Making a Photograph – The Technical and the Creative

January 13th, 2015

There’s no question about it; photography is very technical. There are many technical skills that must be mastered to become a proficient photographer. And they didn’t all just crop up when digital cameras came on the scene. Film cameras required a great deal of technical know-how also.

If you were taking a grand landscape photograph back in the days of film, a composition that had a very interesting foreground and a spectacular background, you had to know how to control your depth of field so that the foreground and the background and everything in between would be in focus. This required a technical knowledge of the three factors that affect sharpness; those being, focal distance (the distance from the camera to the object you’re focusing on), the focal length of the lens and the f-stop.

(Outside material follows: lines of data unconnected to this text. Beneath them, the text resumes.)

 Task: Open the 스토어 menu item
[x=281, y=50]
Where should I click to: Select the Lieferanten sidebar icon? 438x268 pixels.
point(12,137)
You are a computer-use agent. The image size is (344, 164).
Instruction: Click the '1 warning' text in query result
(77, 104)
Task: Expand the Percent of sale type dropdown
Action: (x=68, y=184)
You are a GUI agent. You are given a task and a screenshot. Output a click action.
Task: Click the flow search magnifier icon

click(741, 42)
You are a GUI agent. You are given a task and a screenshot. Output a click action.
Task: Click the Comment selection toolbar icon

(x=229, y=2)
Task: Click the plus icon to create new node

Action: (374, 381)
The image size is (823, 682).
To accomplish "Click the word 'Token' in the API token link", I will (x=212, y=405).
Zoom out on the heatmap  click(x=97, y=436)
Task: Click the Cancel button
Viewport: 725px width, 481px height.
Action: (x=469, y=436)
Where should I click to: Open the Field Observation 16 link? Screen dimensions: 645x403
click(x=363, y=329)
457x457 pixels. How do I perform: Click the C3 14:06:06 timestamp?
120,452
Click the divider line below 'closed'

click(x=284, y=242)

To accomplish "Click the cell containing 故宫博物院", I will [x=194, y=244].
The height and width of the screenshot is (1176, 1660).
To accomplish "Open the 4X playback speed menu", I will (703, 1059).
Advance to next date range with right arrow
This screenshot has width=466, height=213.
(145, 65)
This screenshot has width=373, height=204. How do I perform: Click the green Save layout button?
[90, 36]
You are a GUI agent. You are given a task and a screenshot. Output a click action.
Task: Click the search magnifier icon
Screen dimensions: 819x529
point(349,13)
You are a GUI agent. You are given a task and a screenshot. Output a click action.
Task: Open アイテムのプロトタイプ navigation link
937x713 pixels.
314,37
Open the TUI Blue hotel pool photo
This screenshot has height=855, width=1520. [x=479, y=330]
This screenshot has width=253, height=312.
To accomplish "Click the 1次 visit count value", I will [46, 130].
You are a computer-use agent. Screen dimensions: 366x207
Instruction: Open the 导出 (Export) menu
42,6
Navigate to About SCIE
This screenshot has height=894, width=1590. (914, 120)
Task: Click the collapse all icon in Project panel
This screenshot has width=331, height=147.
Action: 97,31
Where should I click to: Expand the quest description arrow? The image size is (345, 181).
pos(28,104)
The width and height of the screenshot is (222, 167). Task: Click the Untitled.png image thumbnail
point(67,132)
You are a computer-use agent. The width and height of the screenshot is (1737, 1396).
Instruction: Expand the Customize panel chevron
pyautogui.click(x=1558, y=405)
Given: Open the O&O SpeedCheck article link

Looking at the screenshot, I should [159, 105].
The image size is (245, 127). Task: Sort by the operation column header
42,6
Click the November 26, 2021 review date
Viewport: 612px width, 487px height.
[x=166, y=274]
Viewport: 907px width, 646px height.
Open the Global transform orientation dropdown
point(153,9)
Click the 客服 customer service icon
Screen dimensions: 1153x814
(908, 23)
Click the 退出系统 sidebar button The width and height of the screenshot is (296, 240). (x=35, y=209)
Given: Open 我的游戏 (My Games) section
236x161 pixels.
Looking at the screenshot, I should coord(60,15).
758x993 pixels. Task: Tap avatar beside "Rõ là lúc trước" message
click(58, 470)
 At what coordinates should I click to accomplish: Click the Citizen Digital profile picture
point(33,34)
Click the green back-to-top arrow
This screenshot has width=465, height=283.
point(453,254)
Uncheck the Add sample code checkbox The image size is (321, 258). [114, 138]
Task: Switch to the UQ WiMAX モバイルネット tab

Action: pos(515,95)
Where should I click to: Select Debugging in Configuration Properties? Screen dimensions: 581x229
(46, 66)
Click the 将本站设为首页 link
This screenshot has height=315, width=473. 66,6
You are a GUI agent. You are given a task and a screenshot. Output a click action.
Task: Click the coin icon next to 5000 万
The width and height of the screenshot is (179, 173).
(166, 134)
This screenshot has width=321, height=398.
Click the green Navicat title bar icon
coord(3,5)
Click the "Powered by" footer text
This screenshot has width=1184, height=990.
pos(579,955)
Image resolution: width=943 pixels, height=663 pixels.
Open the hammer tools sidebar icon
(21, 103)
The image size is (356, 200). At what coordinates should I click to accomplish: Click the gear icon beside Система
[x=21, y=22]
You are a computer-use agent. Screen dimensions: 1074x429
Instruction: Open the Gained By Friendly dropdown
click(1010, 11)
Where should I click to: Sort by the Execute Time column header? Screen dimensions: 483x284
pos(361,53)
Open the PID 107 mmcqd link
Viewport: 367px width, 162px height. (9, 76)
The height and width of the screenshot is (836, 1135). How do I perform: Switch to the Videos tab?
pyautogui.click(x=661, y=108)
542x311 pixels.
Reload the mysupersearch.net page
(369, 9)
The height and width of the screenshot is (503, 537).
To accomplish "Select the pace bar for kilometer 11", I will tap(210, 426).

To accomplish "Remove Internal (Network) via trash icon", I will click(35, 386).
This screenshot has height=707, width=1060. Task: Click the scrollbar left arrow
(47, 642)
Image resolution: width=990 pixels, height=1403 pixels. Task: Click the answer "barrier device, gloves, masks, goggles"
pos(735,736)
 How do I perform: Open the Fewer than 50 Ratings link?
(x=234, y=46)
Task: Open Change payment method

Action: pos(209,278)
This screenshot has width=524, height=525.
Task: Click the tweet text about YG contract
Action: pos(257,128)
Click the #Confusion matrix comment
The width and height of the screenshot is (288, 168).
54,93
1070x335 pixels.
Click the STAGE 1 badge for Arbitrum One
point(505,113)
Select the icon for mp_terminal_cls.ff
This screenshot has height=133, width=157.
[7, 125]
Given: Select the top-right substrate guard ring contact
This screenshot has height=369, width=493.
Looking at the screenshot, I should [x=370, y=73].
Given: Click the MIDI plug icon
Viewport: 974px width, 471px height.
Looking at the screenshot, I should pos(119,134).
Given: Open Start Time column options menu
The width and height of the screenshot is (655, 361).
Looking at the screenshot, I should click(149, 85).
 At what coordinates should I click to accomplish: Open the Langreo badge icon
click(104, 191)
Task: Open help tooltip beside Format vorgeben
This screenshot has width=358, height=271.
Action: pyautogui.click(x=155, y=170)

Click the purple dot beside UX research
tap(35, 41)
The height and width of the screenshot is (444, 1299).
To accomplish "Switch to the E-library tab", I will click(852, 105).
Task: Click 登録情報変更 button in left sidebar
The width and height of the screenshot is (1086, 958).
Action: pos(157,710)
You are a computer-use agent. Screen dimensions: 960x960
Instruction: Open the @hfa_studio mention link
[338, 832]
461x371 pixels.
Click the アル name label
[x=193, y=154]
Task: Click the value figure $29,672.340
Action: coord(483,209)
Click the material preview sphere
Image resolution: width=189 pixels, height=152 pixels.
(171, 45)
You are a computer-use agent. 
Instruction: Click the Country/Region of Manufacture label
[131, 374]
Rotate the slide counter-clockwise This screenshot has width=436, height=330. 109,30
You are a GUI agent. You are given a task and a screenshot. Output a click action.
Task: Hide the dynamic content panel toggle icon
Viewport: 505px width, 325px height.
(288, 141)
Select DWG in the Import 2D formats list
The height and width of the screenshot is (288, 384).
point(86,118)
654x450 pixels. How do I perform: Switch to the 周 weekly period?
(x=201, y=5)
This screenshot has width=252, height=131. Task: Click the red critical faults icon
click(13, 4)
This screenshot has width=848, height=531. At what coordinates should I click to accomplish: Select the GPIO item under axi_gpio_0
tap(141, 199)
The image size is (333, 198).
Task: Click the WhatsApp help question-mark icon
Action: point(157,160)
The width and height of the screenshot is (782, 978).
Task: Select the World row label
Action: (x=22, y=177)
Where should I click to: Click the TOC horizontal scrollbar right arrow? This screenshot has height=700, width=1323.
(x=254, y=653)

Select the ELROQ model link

Exposure in the film era was perhaps even a little more intimidating. Your ISO was determined by your film and you selected that when you purchased it. But you had to set your shutter speed and your f-stop manually. Shutter speed wasn’t too hard to understand. If you decrease the length of time the shutter was open, you decrease the amount of light that passed through the lens by the same amount. A shutter speed of 1/30 of a second let twice as much light through the lens as 1/60 of a second. Pretty simple.

But f-stop didn’t make any sense at all. If your f-stop was f/8 and you wanted to double the amount of light coming through the lens, you set it to f/5.6. The amount of light was doubled but the number was smaller. And it wasn’t what you might intuitively have expected it to be, namely, f/4. It could be a bit baffling. And the only way to get a grasp on it was to memorize these weird numbers. With film you were stuck with manual exposure and there was no getting around it. With digital you can use one of the automatic exposure modes so you can get away without fully understanding this f/stop stuff. But it’s still best if you do.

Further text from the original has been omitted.